UNPUBLISHED
UNITED STATES COURT OF APPEALS
FOR THE FOURTH CIRCUIT
No. 14-4936
UNITED STATES OF AMERICA,
Plaintiff – Appellee,
v.
KELVIN BROWN, a/k/a Doom,
Defendant - Appellant.
Appeal from the United States District Court for the Eastern
District of Virginia, at Newport News. Robert G. Doumar, Senior
District Judge. (4:13-cr-00110-RGD-TEM-4)
Submitted: November 30, 2015 Decided: January 11, 2016
Before DUNCAN, KEENAN, and HARRIS, Circuit Judges.
Affirmed by unpublished per curiam opinion.
Steven P. Hanna, Richmond, Virginia, for Appellant. Joseph Kevin
Wheatley, UNITED STATES DEPARTMENT OF JUSTICE, Washington, D.C.;
Howard Jacob Zlotnick, Assistant United States Attorney, Newport
News, Virginia, for Appellee.
Unpublished opinions are not binding precedent in this circuit.
PER CURIAM:
Kelvin Brown appeals the district court’s judgment
sentencing him to 687 months of imprisonment pursuant to his
convictions for conspiring to distribute powder cocaine, crack
cocaine, and marijuana, in violation of 21 U.S.C. §§ 841(a)(1),
(b)(1)(A)(iii), (b)(1)(B), 846 (2012) (Count 1); two counts of
distributing cocaine, in violation of § 841(a)(1), (b)(1)(C)
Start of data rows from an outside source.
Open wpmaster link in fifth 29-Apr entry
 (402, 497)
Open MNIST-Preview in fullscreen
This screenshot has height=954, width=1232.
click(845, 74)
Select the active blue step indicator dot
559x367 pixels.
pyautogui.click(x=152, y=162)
(Counts 6, 8); possessing with intent to distribute cocaine, in
violation of 21 U.S.C. § 841(a)(1), (b)(1)(C) (Count 10); two
counts of possessing a firearm in furtherance of a drug
trafficking crime, in violation of 18 U.S.C. § 924(c) (2012)
(Counts 9, 11); and possessing a firearm while a convicted
felon, in violation of 18 U.S.C. § 922(g)(1) (2012) (Count 12).
Brown’s counsel has filed a brief pursuant to Anders v.
California, 386 U.S. 738 (1967). Counsel states that there are
no meritorious grounds for appeal but questions whether (1) the
district court should have excluded evidence of Brown’s
nickname, “Doom,” (2) the district court judge should have
recused himself due to bias arising from Brown’s pro se status
at trial, and (3) the evidence was sufficient to sustain Brown’s
convictions.
2
Brown filed a pro se brief arguing, in addition, that the
district court erred in (1) giving the jury an Allen 1 charge,
(2) excluding evidence of Brown’s rap career, (3) admitting
evidence of allegedly intimidating Facebook posts, (4) admitting
evidence of a 2008 police chase, (5) depriving Brown of his
right to standby counsel, (6) tolerating prosecutorial
misconduct, (7) failing to order a new trial when the jury
rendered a compromise verdict, (8) prematurely informing the
jury of its option to render a partial verdict, and
(9) instructing the jury, and that (10) the cumulative effect of
these errors warrants reversal, even if no single error warrants
relief. 2 The Government did not file a brief. We affirm.
I
We review objections to the admissibility of evidence under
Fed. R. Evid. 403 for abuse of discretion. United States v.
Forrest, 429 F.3d 73, 79 (4th Cir. 2005). Rule 403 instructs
district courts to exclude otherwise relevant evidence if “its
probative value is substantially outweighed by a danger of . . .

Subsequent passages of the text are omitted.